Interpersonal Conflict at Work
Everyone has to navigate interpersonal conflict in the workplace from time to time. While avoidance often seems the path of least resistance, it can lead to trouble in the future. Here are some useful tips for evaluating and dealing with problems between co-workers.
Identify
When dealing with uncomfortable situations in the workplace, we often disassociate from our emotions and try to focus on concrete facts. This is a mistake; strong emotions can distort our perceptions. Perception is subjective; two people may have significantly different memories of the same event. Identifying how you feel towards your co-worker can help you retain your objectivity during subsequent interactions.
How did you feel during your most recent conflict? What emotions do you generally feel around him or her? These emotions could include anger, impatience, frustration, or superiority. Frame these feelings in an “I” focused sentence. It’s useful to write them down.
Example: “When Tori talked over me in last week’s meeting, I felt angry and humiliated.” ” When I am around Tori, I feel defensive.”
Communicate
Now that you recognize how you feel when in conflict, consider ways to communicate your feelings. Again, always use “I” statements, especially when bringing up negative emotions.
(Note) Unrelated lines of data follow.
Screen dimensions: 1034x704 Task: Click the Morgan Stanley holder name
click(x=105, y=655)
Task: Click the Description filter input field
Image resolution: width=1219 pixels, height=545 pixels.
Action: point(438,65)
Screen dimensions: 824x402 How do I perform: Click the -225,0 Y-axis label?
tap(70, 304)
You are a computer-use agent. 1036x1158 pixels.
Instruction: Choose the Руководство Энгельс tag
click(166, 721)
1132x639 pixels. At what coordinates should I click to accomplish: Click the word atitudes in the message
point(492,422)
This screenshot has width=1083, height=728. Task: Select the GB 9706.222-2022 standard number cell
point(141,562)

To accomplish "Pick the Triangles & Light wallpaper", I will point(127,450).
“I felt frustrated when you talked over me in the meeting this morning” is far less volatile than “You were rude to talk over me in the meeting this morning.” The first statement states your emotion – which is not subject to debate. The second statement makes the assumption that the other person was aware of their behavior and places the responsibility on them. This is unwise for two reasons: 1) regardless of how you feel, you don’t actually know why the other person behaved the way they did, and 2) placing the responsibility for anticipating your emotions on another person is unlikely to create positive results for either of you. You must draw clear boundaries if you want to be treated in a positive manner.
Take Responsibility
It is difficult to know how to react when you perceive that someone is behaving negatively towards you. However, the most effective way to confront negative behaviors is in the moment, not later. It’s too easy for confrontation after the fact to devolve into finger pointing or disagreements over perception. Practice addressing conflict in the moment by re-writing past events that you found difficult.
Situation:
Tori talked over me in a staff meeting.
Emotion:
I felt frustrated and angry.
Reaction:
I didn’t say anything.
Alternate Reaction:
I could have waited until she finished speaking and said, “Tori, I would like to finish what I was saying now.” If she persisted in interrupting me, I could say, “I feel frustrated when you don’t let me finish. I have a valuable contribution to make to this conversation, and I would like you to let me finish.”
Interpersonal conflict that is not dealt with openly can lead to decreased morale and productivity, gossip and cliques, and attrition. By dealing with conflict directly, openly, and immediately, you improve the over all functionality of your team.
If you’re interested in reading more about emotions in the workplace, I highly recommend Daniel Goleman’s Working with Emotional Intelligence.